■ What to produce
Take the line that contains "The image size is (1168, 969)." as the first and the last line of the material as the final one; set down exactly the lines in that span.

■ Working data
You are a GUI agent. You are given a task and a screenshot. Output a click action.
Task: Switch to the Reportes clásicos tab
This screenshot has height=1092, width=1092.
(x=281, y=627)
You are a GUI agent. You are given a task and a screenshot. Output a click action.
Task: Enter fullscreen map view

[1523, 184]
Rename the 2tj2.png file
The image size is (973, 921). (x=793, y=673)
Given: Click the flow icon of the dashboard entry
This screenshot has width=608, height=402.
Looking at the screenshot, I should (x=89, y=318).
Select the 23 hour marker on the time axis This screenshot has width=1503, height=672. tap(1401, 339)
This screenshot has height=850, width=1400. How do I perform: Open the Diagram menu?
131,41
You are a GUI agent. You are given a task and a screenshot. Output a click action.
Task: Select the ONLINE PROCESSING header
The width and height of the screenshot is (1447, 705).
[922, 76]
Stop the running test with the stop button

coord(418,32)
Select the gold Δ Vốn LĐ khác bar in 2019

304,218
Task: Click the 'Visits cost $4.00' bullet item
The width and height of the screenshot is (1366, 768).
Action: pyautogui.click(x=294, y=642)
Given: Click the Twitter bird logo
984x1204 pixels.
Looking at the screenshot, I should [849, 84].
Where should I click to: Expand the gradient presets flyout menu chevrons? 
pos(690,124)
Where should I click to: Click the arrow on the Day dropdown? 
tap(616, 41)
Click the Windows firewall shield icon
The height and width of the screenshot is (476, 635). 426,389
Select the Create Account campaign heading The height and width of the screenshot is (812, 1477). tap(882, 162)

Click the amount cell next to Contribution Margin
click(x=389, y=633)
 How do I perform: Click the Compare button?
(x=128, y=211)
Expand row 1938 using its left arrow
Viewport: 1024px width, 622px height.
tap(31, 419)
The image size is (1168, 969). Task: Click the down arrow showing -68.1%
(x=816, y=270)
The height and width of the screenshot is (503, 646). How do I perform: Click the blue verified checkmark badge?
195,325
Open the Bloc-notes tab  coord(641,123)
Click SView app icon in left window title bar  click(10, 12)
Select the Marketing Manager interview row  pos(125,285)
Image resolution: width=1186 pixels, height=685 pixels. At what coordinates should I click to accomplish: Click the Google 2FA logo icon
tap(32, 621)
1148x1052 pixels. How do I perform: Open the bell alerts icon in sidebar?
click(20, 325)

■ Exercise result
The image size is (1168, 969). Task: Click the down arrow showing -68.1%
(x=816, y=270)
The height and width of the screenshot is (503, 646). How do I perform: Click the blue verified checkmark badge?
195,325
Open the Bloc-notes tab  coord(641,123)
Click SView app icon in left window title bar  click(10, 12)
Select the Marketing Manager interview row  pos(125,285)
Image resolution: width=1186 pixels, height=685 pixels. At what coordinates should I click to accomplish: Click the Google 2FA logo icon
tap(32, 621)
1148x1052 pixels. How do I perform: Open the bell alerts icon in sidebar?
click(20, 325)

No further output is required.